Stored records

* * * * * * *

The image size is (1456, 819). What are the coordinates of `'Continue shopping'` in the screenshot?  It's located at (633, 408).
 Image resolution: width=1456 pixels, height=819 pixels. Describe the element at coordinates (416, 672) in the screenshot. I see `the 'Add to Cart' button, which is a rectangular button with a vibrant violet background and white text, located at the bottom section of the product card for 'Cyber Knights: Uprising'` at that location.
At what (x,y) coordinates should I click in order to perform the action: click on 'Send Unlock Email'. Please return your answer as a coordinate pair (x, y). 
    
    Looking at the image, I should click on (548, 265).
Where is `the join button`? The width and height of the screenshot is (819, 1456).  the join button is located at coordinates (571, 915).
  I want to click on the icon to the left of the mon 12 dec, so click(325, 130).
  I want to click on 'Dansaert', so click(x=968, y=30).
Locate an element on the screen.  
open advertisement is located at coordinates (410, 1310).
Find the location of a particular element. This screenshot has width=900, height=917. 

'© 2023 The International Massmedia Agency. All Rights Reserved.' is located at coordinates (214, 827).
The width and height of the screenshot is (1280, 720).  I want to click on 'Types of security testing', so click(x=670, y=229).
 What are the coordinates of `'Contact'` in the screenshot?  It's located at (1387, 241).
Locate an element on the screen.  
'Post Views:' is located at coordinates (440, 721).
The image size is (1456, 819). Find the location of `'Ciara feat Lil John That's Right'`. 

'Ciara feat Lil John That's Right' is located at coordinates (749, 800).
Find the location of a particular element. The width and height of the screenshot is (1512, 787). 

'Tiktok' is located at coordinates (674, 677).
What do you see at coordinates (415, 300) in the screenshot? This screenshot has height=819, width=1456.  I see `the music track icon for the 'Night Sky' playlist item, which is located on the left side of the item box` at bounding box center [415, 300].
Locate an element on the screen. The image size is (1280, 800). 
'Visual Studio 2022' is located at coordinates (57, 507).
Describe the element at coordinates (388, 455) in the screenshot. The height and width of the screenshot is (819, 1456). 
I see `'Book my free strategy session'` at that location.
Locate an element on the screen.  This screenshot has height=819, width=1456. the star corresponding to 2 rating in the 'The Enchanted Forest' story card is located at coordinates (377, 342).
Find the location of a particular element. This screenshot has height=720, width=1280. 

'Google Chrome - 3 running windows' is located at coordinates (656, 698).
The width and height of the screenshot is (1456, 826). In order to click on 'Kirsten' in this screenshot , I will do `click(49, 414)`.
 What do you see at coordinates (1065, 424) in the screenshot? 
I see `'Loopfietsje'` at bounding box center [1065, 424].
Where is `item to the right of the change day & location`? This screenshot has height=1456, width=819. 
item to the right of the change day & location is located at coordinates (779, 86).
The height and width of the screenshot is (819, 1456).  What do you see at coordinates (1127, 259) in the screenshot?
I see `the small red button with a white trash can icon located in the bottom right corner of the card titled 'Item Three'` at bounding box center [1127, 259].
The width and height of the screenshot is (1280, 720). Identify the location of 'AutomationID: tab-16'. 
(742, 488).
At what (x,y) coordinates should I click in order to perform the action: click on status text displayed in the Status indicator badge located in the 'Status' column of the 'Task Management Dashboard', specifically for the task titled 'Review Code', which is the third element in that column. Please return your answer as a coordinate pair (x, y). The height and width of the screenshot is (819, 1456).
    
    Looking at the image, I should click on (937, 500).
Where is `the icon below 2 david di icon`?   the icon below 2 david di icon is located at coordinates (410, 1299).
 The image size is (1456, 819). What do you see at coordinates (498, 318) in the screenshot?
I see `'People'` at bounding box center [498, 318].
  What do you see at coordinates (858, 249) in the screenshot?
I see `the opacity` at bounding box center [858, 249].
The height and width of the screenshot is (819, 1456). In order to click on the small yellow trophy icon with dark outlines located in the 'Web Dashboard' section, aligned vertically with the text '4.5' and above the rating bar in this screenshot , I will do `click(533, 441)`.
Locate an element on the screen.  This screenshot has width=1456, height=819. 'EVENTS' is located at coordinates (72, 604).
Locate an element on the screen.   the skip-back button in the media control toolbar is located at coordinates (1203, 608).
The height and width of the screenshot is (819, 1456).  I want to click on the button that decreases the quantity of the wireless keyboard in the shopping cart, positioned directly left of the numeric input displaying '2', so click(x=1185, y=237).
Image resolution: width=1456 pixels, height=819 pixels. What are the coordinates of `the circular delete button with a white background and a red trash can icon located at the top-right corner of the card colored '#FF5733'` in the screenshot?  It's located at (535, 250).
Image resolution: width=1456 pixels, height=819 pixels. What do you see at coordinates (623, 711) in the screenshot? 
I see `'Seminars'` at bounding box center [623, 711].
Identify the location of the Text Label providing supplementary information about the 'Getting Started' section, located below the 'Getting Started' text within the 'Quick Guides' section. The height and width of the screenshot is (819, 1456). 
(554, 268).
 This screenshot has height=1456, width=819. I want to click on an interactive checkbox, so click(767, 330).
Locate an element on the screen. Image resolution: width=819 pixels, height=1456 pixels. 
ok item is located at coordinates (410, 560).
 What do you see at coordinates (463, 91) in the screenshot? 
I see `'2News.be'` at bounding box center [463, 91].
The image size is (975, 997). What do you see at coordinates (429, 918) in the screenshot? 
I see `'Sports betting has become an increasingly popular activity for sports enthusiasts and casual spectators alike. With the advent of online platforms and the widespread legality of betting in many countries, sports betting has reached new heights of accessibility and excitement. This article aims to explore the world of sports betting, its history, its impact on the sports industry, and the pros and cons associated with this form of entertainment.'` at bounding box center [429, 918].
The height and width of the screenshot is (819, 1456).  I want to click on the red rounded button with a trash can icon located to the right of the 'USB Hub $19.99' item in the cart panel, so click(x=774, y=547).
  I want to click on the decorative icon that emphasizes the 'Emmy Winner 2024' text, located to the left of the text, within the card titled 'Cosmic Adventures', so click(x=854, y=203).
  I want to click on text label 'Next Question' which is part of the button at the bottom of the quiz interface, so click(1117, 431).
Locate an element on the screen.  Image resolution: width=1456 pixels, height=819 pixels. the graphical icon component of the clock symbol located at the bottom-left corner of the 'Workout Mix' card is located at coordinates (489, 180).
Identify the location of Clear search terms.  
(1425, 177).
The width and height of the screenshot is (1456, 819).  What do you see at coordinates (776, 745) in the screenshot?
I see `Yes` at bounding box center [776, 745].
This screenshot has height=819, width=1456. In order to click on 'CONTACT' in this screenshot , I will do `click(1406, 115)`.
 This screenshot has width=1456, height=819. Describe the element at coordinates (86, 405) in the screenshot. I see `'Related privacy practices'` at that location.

* * * * * * *

### Objective:
Swap every "Locate an element on the screen" in the records above for "Point to an element on the screen", leaving everything else unchanged.

### Complete answer:
The image size is (1456, 819). What are the coordinates of `'Continue shopping'` in the screenshot?  It's located at (633, 408).
 Image resolution: width=1456 pixels, height=819 pixels. Describe the element at coordinates (416, 672) in the screenshot. I see `the 'Add to Cart' button, which is a rectangular button with a vibrant violet background and white text, located at the bottom section of the product card for 'Cyber Knights: Uprising'` at that location.
At what (x,y) coordinates should I click in order to perform the action: click on 'Send Unlock Email'. Please return your answer as a coordinate pair (x, y). 
    
    Looking at the image, I should click on (548, 265).
Where is `the join button`? The width and height of the screenshot is (819, 1456).  the join button is located at coordinates (571, 915).
  I want to click on the icon to the left of the mon 12 dec, so click(325, 130).
  I want to click on 'Dansaert', so click(x=968, y=30).
Point to an element on the screen.  
open advertisement is located at coordinates (410, 1310).
Find the location of a particular element. This screenshot has width=900, height=917. 

'© 2023 The International Massmedia Agency. All Rights Reserved.' is located at coordinates (214, 827).
The width and height of the screenshot is (1280, 720).  I want to click on 'Types of security testing', so click(x=670, y=229).
 What are the coordinates of `'Contact'` in the screenshot?  It's located at (1387, 241).
Point to an element on the screen.  
'Post Views:' is located at coordinates (440, 721).
The image size is (1456, 819). Find the location of `'Ciara feat Lil John That's Right'`. 

'Ciara feat Lil John That's Right' is located at coordinates (749, 800).
Find the location of a particular element. The width and height of the screenshot is (1512, 787). 

'Tiktok' is located at coordinates (674, 677).
What do you see at coordinates (415, 300) in the screenshot? This screenshot has height=819, width=1456.  I see `the music track icon for the 'Night Sky' playlist item, which is located on the left side of the item box` at bounding box center [415, 300].
Point to an element on the screen. The image size is (1280, 800). 
'Visual Studio 2022' is located at coordinates (57, 507).
Describe the element at coordinates (388, 455) in the screenshot. The height and width of the screenshot is (819, 1456). 
I see `'Book my free strategy session'` at that location.
Point to an element on the screen.  This screenshot has height=819, width=1456. the star corresponding to 2 rating in the 'The Enchanted Forest' story card is located at coordinates (377, 342).
Find the location of a particular element. This screenshot has height=720, width=1280. 

'Google Chrome - 3 running windows' is located at coordinates (656, 698).
The width and height of the screenshot is (1456, 826). In order to click on 'Kirsten' in this screenshot , I will do `click(49, 414)`.
 What do you see at coordinates (1065, 424) in the screenshot? 
I see `'Loopfietsje'` at bounding box center [1065, 424].
Where is `item to the right of the change day & location`? This screenshot has height=1456, width=819. 
item to the right of the change day & location is located at coordinates (779, 86).
The height and width of the screenshot is (819, 1456).  What do you see at coordinates (1127, 259) in the screenshot?
I see `the small red button with a white trash can icon located in the bottom right corner of the card titled 'Item Three'` at bounding box center [1127, 259].
The width and height of the screenshot is (1280, 720). Identify the location of 'AutomationID: tab-16'. 
(742, 488).
At what (x,y) coordinates should I click in order to perform the action: click on status text displayed in the Status indicator badge located in the 'Status' column of the 'Task Management Dashboard', specifically for the task titled 'Review Code', which is the third element in that column. Please return your answer as a coordinate pair (x, y). The height and width of the screenshot is (819, 1456).
    
    Looking at the image, I should click on (937, 500).
Where is `the icon below 2 david di icon`?   the icon below 2 david di icon is located at coordinates (410, 1299).
 The image size is (1456, 819). What do you see at coordinates (498, 318) in the screenshot?
I see `'People'` at bounding box center [498, 318].
  What do you see at coordinates (858, 249) in the screenshot?
I see `the opacity` at bounding box center [858, 249].
The height and width of the screenshot is (819, 1456). In order to click on the small yellow trophy icon with dark outlines located in the 'Web Dashboard' section, aligned vertically with the text '4.5' and above the rating bar in this screenshot , I will do `click(533, 441)`.
Point to an element on the screen.  This screenshot has width=1456, height=819. 'EVENTS' is located at coordinates (72, 604).
Point to an element on the screen.   the skip-back button in the media control toolbar is located at coordinates (1203, 608).
The height and width of the screenshot is (819, 1456).  I want to click on the button that decreases the quantity of the wireless keyboard in the shopping cart, positioned directly left of the numeric input displaying '2', so click(x=1185, y=237).
Image resolution: width=1456 pixels, height=819 pixels. What are the coordinates of `the circular delete button with a white background and a red trash can icon located at the top-right corner of the card colored '#FF5733'` in the screenshot?  It's located at (535, 250).
Image resolution: width=1456 pixels, height=819 pixels. What do you see at coordinates (623, 711) in the screenshot? 
I see `'Seminars'` at bounding box center [623, 711].
Identify the location of the Text Label providing supplementary information about the 'Getting Started' section, located below the 'Getting Started' text within the 'Quick Guides' section. The height and width of the screenshot is (819, 1456). 
(554, 268).
 This screenshot has height=1456, width=819. I want to click on an interactive checkbox, so click(767, 330).
Point to an element on the screen. Image resolution: width=819 pixels, height=1456 pixels. 
ok item is located at coordinates (410, 560).
 What do you see at coordinates (463, 91) in the screenshot? 
I see `'2News.be'` at bounding box center [463, 91].
The image size is (975, 997). What do you see at coordinates (429, 918) in the screenshot? 
I see `'Sports betting has become an increasingly popular activity for sports enthusiasts and casual spectators alike. With the advent of online platforms and the widespread legality of betting in many countries, sports betting has reached new heights of accessibility and excitement. This article aims to explore the world of sports betting, its history, its impact on the sports industry, and the pros and cons associated with this form of entertainment.'` at bounding box center [429, 918].
The height and width of the screenshot is (819, 1456).  I want to click on the red rounded button with a trash can icon located to the right of the 'USB Hub $19.99' item in the cart panel, so click(x=774, y=547).
  I want to click on the decorative icon that emphasizes the 'Emmy Winner 2024' text, located to the left of the text, within the card titled 'Cosmic Adventures', so click(x=854, y=203).
  I want to click on text label 'Next Question' which is part of the button at the bottom of the quiz interface, so click(1117, 431).
Point to an element on the screen.  Image resolution: width=1456 pixels, height=819 pixels. the graphical icon component of the clock symbol located at the bottom-left corner of the 'Workout Mix' card is located at coordinates (489, 180).
Identify the location of Clear search terms.  
(1425, 177).
The width and height of the screenshot is (1456, 819).  What do you see at coordinates (776, 745) in the screenshot?
I see `Yes` at bounding box center [776, 745].
This screenshot has height=819, width=1456. In order to click on 'CONTACT' in this screenshot , I will do `click(1406, 115)`.
 This screenshot has width=1456, height=819. Describe the element at coordinates (86, 405) in the screenshot. I see `'Related privacy practices'` at that location.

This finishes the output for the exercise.